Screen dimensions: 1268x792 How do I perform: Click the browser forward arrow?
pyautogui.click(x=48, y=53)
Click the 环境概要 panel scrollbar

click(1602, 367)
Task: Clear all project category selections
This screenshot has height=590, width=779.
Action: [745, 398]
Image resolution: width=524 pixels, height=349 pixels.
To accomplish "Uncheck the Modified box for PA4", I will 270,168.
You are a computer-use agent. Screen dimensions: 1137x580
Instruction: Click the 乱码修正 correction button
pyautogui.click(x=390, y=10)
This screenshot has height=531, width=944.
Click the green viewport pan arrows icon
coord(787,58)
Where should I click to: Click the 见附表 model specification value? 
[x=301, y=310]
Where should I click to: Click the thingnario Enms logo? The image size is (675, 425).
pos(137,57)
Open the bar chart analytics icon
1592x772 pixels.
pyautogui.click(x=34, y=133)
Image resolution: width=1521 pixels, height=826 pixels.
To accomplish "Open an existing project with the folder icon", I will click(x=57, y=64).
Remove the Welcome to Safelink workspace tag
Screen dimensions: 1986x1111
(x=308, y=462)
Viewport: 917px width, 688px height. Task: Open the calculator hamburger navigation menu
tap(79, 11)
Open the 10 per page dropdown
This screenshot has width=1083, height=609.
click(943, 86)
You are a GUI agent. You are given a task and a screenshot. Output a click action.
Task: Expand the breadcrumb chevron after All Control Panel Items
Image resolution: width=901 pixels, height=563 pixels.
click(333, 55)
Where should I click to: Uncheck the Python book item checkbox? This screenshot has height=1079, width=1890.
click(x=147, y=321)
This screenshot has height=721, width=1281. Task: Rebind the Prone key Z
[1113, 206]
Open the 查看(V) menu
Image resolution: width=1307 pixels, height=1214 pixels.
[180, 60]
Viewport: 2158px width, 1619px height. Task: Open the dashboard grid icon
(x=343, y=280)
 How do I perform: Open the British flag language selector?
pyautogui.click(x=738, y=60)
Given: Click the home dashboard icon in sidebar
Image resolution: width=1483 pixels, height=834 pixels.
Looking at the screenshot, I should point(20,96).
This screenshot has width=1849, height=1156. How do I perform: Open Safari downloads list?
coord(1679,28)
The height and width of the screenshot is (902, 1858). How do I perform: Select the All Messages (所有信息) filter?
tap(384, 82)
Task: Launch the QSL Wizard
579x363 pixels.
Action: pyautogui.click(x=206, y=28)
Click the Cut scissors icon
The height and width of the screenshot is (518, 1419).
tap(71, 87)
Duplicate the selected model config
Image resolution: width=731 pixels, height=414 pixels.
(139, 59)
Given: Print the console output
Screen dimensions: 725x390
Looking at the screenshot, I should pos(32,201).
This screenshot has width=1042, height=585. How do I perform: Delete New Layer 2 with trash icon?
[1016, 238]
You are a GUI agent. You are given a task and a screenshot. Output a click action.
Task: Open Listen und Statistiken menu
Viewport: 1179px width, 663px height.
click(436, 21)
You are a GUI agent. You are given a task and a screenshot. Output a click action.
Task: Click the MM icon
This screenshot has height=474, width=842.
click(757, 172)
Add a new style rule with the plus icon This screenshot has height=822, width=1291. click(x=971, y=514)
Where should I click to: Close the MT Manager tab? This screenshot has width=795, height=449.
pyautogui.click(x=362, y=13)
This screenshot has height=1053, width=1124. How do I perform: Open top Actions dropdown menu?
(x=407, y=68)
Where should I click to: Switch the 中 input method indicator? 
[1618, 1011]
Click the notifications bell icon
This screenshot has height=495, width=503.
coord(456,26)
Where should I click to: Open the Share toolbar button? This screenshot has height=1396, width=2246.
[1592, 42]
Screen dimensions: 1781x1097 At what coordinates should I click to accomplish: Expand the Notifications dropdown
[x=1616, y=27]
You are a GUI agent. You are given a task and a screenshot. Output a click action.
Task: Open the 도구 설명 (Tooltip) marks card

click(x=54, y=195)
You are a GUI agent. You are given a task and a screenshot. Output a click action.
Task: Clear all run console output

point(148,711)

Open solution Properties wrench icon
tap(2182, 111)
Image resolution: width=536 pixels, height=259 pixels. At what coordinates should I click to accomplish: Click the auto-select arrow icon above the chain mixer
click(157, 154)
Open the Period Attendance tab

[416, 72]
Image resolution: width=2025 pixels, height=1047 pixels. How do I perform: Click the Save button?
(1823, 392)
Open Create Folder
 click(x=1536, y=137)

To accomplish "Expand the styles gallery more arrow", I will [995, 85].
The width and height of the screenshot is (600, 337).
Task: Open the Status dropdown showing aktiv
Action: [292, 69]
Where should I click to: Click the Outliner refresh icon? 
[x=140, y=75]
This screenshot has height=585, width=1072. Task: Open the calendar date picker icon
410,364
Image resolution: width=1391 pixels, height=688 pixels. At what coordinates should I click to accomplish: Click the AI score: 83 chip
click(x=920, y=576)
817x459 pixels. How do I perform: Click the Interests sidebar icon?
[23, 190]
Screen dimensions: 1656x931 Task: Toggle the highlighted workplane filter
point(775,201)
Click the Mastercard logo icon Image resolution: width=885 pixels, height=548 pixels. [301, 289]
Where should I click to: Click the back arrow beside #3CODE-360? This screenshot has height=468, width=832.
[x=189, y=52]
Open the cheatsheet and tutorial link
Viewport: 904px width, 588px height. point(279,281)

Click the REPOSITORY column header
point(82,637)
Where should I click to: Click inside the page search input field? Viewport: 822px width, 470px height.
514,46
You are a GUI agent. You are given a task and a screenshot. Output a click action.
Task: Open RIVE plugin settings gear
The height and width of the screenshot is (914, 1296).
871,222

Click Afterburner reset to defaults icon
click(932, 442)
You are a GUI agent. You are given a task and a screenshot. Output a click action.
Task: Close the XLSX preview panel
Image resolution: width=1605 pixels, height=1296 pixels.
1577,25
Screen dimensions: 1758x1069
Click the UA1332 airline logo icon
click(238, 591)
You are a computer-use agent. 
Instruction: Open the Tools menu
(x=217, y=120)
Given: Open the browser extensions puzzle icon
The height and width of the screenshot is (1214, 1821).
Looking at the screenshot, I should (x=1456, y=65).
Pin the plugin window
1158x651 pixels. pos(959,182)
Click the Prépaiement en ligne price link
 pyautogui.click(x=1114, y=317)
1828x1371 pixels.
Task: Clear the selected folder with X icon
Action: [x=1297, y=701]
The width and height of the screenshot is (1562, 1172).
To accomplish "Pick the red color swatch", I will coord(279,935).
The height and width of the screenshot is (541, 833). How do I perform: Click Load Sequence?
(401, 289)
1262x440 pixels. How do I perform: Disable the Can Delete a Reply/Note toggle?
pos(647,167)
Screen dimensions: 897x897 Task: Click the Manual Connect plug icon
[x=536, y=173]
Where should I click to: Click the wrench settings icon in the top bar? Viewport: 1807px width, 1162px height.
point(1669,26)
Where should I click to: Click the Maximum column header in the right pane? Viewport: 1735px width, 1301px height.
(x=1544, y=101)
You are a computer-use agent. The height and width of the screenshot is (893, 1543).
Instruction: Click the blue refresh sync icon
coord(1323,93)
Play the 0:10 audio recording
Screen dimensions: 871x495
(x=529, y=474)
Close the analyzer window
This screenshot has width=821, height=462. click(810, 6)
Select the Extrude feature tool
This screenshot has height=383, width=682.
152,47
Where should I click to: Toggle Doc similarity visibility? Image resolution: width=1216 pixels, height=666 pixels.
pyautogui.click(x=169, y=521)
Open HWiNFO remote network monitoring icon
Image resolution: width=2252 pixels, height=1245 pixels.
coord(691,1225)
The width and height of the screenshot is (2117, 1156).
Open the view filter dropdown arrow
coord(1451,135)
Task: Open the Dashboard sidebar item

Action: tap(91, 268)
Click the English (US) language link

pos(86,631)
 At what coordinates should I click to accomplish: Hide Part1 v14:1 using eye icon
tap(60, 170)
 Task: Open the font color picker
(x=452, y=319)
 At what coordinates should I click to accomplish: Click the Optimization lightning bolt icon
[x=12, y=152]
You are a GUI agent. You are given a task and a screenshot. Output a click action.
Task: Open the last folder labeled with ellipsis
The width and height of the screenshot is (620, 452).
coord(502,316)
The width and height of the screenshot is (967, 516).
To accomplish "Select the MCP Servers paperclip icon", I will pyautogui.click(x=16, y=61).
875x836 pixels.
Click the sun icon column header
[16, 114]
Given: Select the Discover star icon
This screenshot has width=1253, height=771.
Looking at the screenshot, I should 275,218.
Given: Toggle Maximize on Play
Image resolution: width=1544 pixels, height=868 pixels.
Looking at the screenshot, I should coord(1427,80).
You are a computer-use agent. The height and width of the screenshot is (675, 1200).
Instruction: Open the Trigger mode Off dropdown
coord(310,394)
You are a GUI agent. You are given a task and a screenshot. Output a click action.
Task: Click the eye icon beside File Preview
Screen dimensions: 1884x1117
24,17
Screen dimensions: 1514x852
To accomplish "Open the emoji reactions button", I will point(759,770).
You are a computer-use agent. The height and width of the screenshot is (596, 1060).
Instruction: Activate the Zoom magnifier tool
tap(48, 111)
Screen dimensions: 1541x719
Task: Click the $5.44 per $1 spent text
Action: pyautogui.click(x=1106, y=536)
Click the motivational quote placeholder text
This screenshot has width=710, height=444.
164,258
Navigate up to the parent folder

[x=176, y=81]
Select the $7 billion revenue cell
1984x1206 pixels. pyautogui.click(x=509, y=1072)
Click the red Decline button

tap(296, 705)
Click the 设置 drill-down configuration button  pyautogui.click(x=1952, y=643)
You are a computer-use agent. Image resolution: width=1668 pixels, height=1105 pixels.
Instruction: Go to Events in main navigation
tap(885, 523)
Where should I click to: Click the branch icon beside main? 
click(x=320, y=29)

━━━━━━━━━━━━━━━━

Work task:
Above this task is a listing. Restate, word for word and with nothing added, the lines from the one with "This screenshot has height=531, width=944." through the one with "Task: Launch the QSL Wizard".

Result for this exercise:
This screenshot has height=531, width=944.
Click the green viewport pan arrows icon
coord(787,58)
Where should I click to: Click the 见附表 model specification value? 
[x=301, y=310]
Where should I click to: Click the thingnario Enms logo? The image size is (675, 425).
pos(137,57)
Open the bar chart analytics icon
1592x772 pixels.
pyautogui.click(x=34, y=133)
Image resolution: width=1521 pixels, height=826 pixels.
To accomplish "Open an existing project with the folder icon", I will click(x=57, y=64).
Remove the Welcome to Safelink workspace tag
Screen dimensions: 1986x1111
(x=308, y=462)
Viewport: 917px width, 688px height. Task: Open the calculator hamburger navigation menu
tap(79, 11)
Open the 10 per page dropdown
This screenshot has width=1083, height=609.
click(943, 86)
You are a GUI agent. You are given a task and a screenshot. Output a click action.
Task: Expand the breadcrumb chevron after All Control Panel Items
Image resolution: width=901 pixels, height=563 pixels.
click(333, 55)
Where should I click to: Uncheck the Python book item checkbox? This screenshot has height=1079, width=1890.
click(x=147, y=321)
This screenshot has height=721, width=1281. Task: Rebind the Prone key Z
[1113, 206]
Open the 查看(V) menu
Image resolution: width=1307 pixels, height=1214 pixels.
[180, 60]
Viewport: 2158px width, 1619px height. Task: Open the dashboard grid icon
(x=343, y=280)
 How do I perform: Open the British flag language selector?
pyautogui.click(x=738, y=60)
Given: Click the home dashboard icon in sidebar
Image resolution: width=1483 pixels, height=834 pixels.
Looking at the screenshot, I should point(20,96).
This screenshot has width=1849, height=1156. How do I perform: Open Safari downloads list?
coord(1679,28)
The height and width of the screenshot is (902, 1858). How do I perform: Select the All Messages (所有信息) filter?
tap(384, 82)
Task: Launch the QSL Wizard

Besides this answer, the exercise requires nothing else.